The Student News Site of Bethel University

The Clarion

The Student News Site of Bethel University

The Clarion

The Student News Site of Bethel University

The Clarion

Return to the rink

After a three-week freeze in the intramural broomball season, the traditional Bethel event continues in an untraditional fashion.
Senior+Travis+Jensen+extends+his+stick+and+approaches+the+ball+in+an+attempt+to+knock+it+away+from+the+opposing+team.+Team+%E2%80%9CWhat%E2%80%99s+Broomball%3F%E2%80%9D+finishes+the+game+just+short+of+victory+over+team+%E2%80%9CLeave+Broom+for+Jesus%E2%80%9D+in+a+1-1+tie.
Kathryn Kovalenko
Senior Travis Jensen extends his stick and approaches the ball in an attempt to knock it away from the opposing team. Team “What’s Broomball?” finishes the game just short of victory over team “Leave Broom for Jesus” in a 1-1 tie.

Brady Botterill tightly clutched her stick while carefully darting left and right across the rink. As she neared the opposing side, the ball bounced off her as she slid on both knees — directly into a tangle of standing water and jagged pieces of ice. Standing up, her gray sweatpants were now six shades darker. The small lake that once resembled a broomball rink — ideal for both pickup games and picking up new friends– was the truest testament of one thing: This year, Minnesota was too warm for broomball.

Minnesota is known for frigid winters, but lately has consisted of far less parka-wearing, finger-freezing days and an abundance of no-coat, spring-like days. So far in 2024, temperatures have soared well above freezing as high as 57 degrees in the beginning of February. According to Minnesota Public Radio, the temperature has hit 50 degrees or higher for 13 days so far this winter.

In a typical winter, the broomball season would begin during interim and last until mid-February. Teams played on three different outdoor rinks, two off campus (Perry Park and Hazelnut Park) and one on campus. The 2024 broomball season kicked off as usual as students came back from winter break, but games were canceled in the first week due to extreme cold.
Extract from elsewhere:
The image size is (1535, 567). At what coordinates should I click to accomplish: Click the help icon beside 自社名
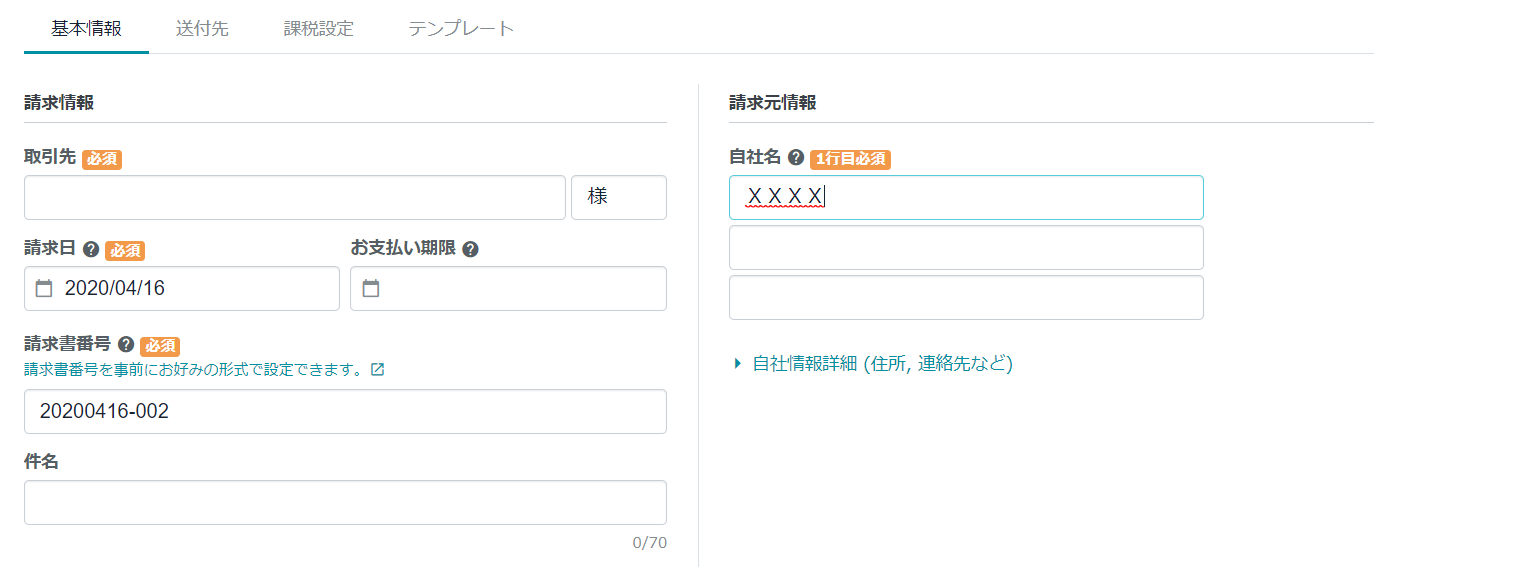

Games the following week resumed as usual. As temperatures began to rise and the ice started to melt in the third week, games were canceled and the broomball season came to a hard stop. 

“It was kind of hard because there was a period of time … I think two weeks where we just didn’t know what was gonna happen next,” said Botterill, who plays while also serving as intramural director.
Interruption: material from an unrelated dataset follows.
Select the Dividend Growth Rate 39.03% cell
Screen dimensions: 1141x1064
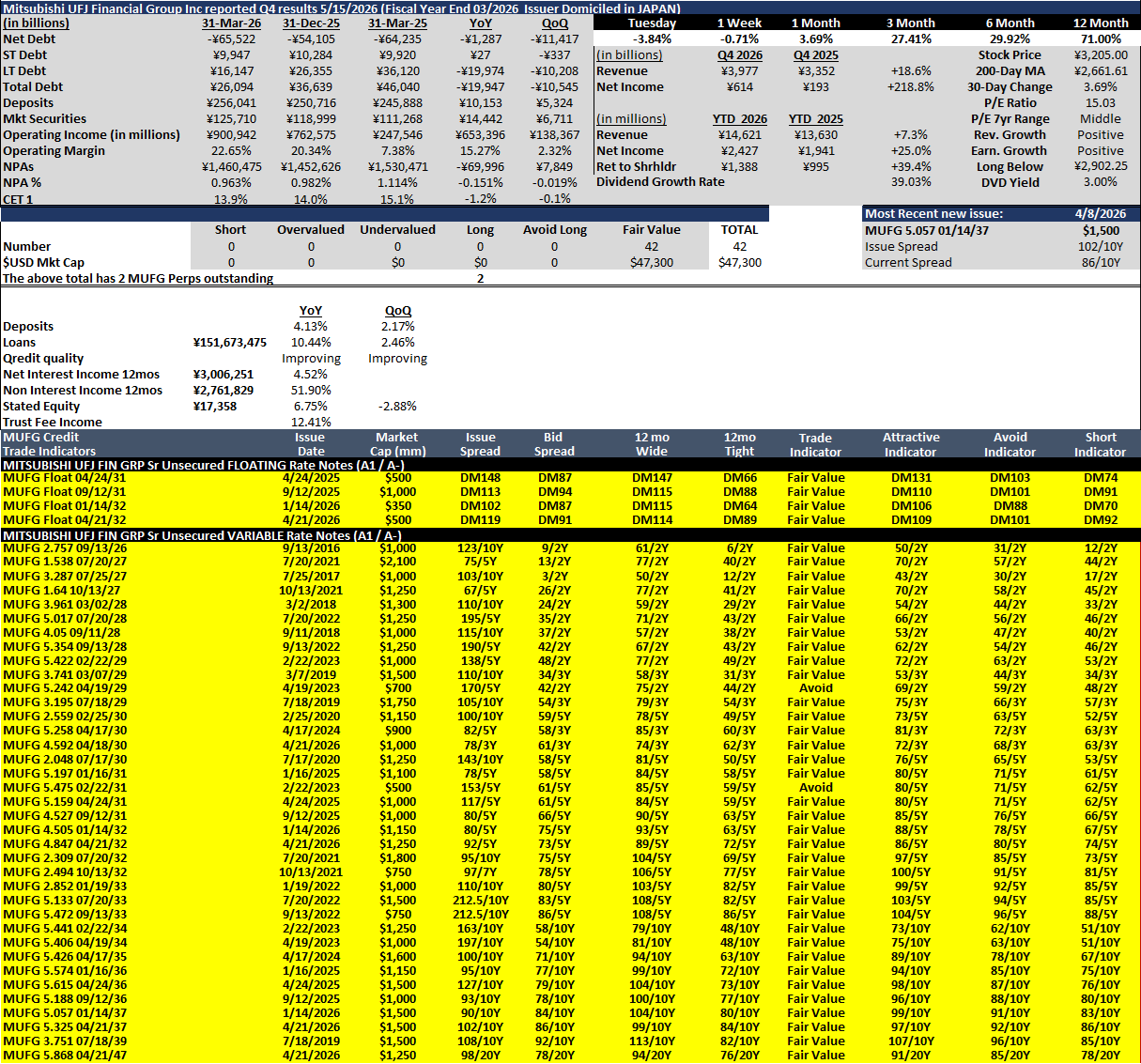911,182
Throughout interim, students became impatient waiting to find out how the season would proceed. Many approached the members of Bethel Student Government and gave their suggestions of how to resolve the problem.

When you think of Bethel, people think of broomball.

— Brandt Botterill

“I think it’s been a bummer for most people that it’s just not a regular season,” junior broomball player for team “2019 Blues” Anissa Lee said.

Botterill and the rest of the intramural leadership team weighed different options of how to continue with the broomball season. Although canceling the season was on the table, Bethel Student Government wanted to do its best to avoid cancellation. After the brief hiatus, broomball games were able to resume play Feb. 12.

Bethel Student Government decided to start the broomball season back up by renting out indoor ice rinks for about an hour at a time. The rinks are split in half so two games can run at the same time.

“I actually really enjoyed [the indoor rink], but it was definitely different than what I was used to,” Lee said.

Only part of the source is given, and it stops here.